И в язычество он старался увести за собой народ еврейский. /
Мы стояли на вершине Иродиона. Земля вокруг
казалась пустынной, заселенной скудно. Тоже, наверно, видел с этой точки и
сам Ирод. И казалось ему, что нет
большей защиты, чем это пространство пустой, насквозь проглядываемой земли. /
Рабы насыпали холм ярус за ярусом. Рабы
пробили в толще камня резервуары для воды. Рабский труд – был еще одной
попыткой Ирода вернуться к идолам окружающего мира. /
Не было подлее и кровожадней царя в истории евреев. Будто послан он был
в наказание за нарушение принципа иудаизма: никогда, никого не обращать в нашу
веру насильно. Царь Гиркан сделал это с завоеванным народом – идумеями. Среди
обращенный были дед и бабка Ирода. Гордуса - в ивритной транскрипции./
Пирамида в Иудее возникла не случайно. Когда
Ирод не был занят бесконечными интригами и убийством, он строил. Этот царь –
убийца и зодчий строил много и успешно. /
Ненавистник евреев и независимого еврейского
государства, верный холуй римлян будто в насмешку воздвиг неприступную крепость
Масаду. Веком позже крепость эта стала последним рубежом сопротивления
великой войны с Римом. Гордус никогда не
был верным иудеем, но достроил Второй Храм с необыкновенной роскошью. Он не
любил Иерусалим, но поднял стены вокруг вечного города. Он основал Кейсарию,
насильно повернув евреев к морю. Он строил крепости, театры, стадионы, гавани.

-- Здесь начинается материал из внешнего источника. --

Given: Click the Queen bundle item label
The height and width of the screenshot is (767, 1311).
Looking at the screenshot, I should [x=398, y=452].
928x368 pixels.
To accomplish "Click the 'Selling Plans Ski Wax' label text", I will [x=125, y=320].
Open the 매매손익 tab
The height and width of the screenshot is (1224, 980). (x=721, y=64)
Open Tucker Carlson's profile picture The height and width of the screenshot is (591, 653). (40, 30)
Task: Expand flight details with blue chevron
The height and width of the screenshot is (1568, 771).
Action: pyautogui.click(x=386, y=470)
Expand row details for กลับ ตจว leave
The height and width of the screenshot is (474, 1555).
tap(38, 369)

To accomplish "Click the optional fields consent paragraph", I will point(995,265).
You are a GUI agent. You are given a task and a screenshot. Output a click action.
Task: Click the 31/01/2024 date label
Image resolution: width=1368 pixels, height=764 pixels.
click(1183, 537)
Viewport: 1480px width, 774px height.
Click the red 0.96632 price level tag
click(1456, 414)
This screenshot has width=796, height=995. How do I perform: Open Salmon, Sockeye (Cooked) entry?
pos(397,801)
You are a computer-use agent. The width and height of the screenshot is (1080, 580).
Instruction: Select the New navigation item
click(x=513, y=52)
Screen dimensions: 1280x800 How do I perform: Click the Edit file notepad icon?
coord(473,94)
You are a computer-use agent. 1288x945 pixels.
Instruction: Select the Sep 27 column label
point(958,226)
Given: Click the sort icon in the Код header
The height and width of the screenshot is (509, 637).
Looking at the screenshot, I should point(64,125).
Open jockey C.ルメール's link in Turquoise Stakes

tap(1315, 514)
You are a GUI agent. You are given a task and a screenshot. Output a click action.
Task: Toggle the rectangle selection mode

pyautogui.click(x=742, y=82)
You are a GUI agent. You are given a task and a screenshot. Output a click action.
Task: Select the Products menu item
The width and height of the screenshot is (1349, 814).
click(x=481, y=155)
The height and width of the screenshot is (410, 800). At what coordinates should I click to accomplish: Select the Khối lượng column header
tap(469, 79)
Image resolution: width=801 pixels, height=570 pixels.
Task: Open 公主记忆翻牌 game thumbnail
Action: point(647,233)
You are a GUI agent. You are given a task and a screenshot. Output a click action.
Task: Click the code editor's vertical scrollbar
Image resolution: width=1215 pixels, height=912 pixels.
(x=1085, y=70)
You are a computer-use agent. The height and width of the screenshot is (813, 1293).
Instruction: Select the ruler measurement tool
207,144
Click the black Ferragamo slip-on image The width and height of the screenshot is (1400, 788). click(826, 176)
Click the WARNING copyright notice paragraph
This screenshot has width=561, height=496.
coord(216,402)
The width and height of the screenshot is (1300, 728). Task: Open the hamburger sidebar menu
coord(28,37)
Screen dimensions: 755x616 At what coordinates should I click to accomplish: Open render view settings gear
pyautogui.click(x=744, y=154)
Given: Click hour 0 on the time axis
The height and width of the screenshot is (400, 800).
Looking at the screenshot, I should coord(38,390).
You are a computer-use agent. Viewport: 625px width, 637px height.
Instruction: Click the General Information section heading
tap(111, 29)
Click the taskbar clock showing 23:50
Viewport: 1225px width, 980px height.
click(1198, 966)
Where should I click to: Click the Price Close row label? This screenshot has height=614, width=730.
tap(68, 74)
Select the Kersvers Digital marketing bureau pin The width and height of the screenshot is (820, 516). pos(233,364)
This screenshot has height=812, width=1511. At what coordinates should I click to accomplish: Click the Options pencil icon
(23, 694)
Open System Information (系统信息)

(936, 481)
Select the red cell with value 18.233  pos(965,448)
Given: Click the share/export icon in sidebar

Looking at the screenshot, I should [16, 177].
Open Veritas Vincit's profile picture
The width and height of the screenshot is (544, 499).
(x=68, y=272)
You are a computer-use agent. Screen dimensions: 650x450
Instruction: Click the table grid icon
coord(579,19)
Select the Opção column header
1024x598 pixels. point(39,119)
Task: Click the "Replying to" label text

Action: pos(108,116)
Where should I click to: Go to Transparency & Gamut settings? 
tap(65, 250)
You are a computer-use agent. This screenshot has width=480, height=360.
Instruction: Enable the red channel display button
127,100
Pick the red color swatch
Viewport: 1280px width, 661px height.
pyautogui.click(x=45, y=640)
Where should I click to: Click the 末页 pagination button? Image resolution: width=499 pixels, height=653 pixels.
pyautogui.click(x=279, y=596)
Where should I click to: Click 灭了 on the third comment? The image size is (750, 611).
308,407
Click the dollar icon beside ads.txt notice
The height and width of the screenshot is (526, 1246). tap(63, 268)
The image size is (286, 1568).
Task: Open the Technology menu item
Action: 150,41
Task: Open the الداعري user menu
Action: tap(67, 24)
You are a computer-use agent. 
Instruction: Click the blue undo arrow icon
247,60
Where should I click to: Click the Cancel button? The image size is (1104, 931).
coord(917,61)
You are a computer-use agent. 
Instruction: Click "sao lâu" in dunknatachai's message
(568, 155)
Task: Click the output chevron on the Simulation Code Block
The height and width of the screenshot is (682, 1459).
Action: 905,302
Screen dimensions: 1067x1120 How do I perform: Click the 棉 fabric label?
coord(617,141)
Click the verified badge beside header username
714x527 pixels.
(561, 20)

Он надеялся на благодарность народа, но
так ее и не дождался. Грех природного убийцы, а Гордус уничтожил мудрецов
Синедриона, свою жену, многих родственников и родных сыновей, ему не могли
простить. И, как природному убийце, даже христианская традиция приписала Ироду
поголовное уничтожение младенцев мужского пола./
И вот, когда Ирод понял, что он, несмотря ни
на что, не смог стать своим для евреев -
настоящим царям Израиля, он придумал бегство в Иродион. Гордус безжалостно
подавил очередной мятеж, заживо сжег 42 вождя восстания, и начал насыпать эту
белую гору – холм – пирамиду. Здесь он рассчитывал найти покой и защиту от вечно
недовольных евреев. /
На горе ведутся раскопки. Многое уже отрыто. В
любом случае, понятен размах замысла Ирода, но больше всего впечатляют
подземные резервуары для воды и фантастические виды на Иудею с вершины
Иродиона. /
Пирамида эта необыкновенно интересна, как
попытка увести народ наш от его корней, традиции и культуры. Что только не
предпринимали ассимилянты. Вот даже гору насыпали и построили на вершине
античный дворец./
Гордус – Ирод инстинктивно старался сохранить
о себе память. Ему это удалось. Масада, Кейсария, вот эта пирамида, и многое
другое – память об Ироде, но ничто не смогло обелить его образ. Образ самого
жестокого, подлого и вероломного царя в истории Эрец-Исраэль. /
И когда я читал об этом, то даже не
подозревал, как важно все увидеть своими глазами, притронуться к камням древних
построек, подняться по ступеням, выбитым когда-то рабами для царских сандалий.
Никакие книги не заменят живых следов истории. Но здесь я не совсем прав.
Археология – это тот же способ читки великой книги жизни, но иным, более
хлопотным и долгим способом. /
В Иродионе сделал попытки прочесть раскрытые
археологами страницы. И , конечно, только бегло пробежал текст. Сколько нужно
времени и специальных знаний, чтобы до конца расшифровать тайные знаки времени.